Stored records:
((

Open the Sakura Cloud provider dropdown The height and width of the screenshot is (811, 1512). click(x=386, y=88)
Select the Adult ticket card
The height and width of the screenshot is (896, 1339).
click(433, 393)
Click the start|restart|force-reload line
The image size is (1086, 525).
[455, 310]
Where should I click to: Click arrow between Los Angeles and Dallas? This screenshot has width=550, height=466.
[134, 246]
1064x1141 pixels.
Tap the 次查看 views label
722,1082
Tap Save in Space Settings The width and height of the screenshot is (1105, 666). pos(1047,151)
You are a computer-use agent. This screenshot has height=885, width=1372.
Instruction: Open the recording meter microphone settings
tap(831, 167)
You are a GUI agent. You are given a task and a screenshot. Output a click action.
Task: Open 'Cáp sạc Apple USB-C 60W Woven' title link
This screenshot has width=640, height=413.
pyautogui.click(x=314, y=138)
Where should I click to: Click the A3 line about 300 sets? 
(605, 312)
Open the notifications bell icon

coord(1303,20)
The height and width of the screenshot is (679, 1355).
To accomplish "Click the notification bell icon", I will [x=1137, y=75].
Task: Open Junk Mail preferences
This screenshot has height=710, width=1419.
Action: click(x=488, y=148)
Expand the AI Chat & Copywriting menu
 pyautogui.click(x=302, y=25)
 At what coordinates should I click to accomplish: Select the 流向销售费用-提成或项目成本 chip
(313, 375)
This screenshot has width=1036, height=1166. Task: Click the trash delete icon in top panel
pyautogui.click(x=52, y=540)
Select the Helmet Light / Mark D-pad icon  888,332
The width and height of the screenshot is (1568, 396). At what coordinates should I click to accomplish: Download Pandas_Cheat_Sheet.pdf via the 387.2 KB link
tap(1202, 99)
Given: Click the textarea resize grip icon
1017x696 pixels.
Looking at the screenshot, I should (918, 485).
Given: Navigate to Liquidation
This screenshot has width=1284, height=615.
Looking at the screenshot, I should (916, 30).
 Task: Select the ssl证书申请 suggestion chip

))

* _To do_: The response should consist of all the entries, transcribed exactly.

* _Answer area_:
Open the Sakura Cloud provider dropdown The height and width of the screenshot is (811, 1512). click(x=386, y=88)
Select the Adult ticket card
The height and width of the screenshot is (896, 1339).
click(433, 393)
Click the start|restart|force-reload line
The image size is (1086, 525).
[455, 310]
Where should I click to: Click arrow between Los Angeles and Dallas? This screenshot has width=550, height=466.
[134, 246]
1064x1141 pixels.
Tap the 次查看 views label
722,1082
Tap Save in Space Settings The width and height of the screenshot is (1105, 666). pos(1047,151)
You are a computer-use agent. This screenshot has height=885, width=1372.
Instruction: Open the recording meter microphone settings
tap(831, 167)
You are a GUI agent. You are given a task and a screenshot. Output a click action.
Task: Open 'Cáp sạc Apple USB-C 60W Woven' title link
This screenshot has width=640, height=413.
pyautogui.click(x=314, y=138)
Where should I click to: Click the A3 line about 300 sets? 
(605, 312)
Open the notifications bell icon

coord(1303,20)
The height and width of the screenshot is (679, 1355).
To accomplish "Click the notification bell icon", I will [x=1137, y=75].
Task: Open Junk Mail preferences
This screenshot has height=710, width=1419.
Action: click(x=488, y=148)
Expand the AI Chat & Copywriting menu
 pyautogui.click(x=302, y=25)
 At what coordinates should I click to accomplish: Select the 流向销售费用-提成或项目成本 chip
(313, 375)
This screenshot has width=1036, height=1166. Task: Click the trash delete icon in top panel
pyautogui.click(x=52, y=540)
Select the Helmet Light / Mark D-pad icon  888,332
The width and height of the screenshot is (1568, 396). At what coordinates should I click to accomplish: Download Pandas_Cheat_Sheet.pdf via the 387.2 KB link
tap(1202, 99)
Given: Click the textarea resize grip icon
1017x696 pixels.
Looking at the screenshot, I should (918, 485).
Given: Navigate to Liquidation
This screenshot has width=1284, height=615.
Looking at the screenshot, I should (916, 30).
 Task: Select the ssl证书申请 suggestion chip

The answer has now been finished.